**Work order:** Write out again, exactly, the lines below starting at the one with "This screenshot has" and ending at the one with "The image size is (748, 644).".

**Dataset excerpts:**

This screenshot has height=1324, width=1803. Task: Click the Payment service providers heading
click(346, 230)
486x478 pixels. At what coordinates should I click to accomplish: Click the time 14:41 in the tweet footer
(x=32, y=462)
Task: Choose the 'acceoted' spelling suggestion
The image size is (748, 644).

* * *

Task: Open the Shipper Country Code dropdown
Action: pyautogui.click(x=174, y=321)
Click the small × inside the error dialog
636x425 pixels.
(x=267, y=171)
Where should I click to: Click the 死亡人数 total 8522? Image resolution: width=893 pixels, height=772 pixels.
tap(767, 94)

**The answer:**
This screenshot has height=1324, width=1803. Task: Click the Payment service providers heading
click(346, 230)
486x478 pixels. At what coordinates should I click to accomplish: Click the time 14:41 in the tweet footer
(x=32, y=462)
Task: Choose the 'acceoted' spelling suggestion
The image size is (748, 644).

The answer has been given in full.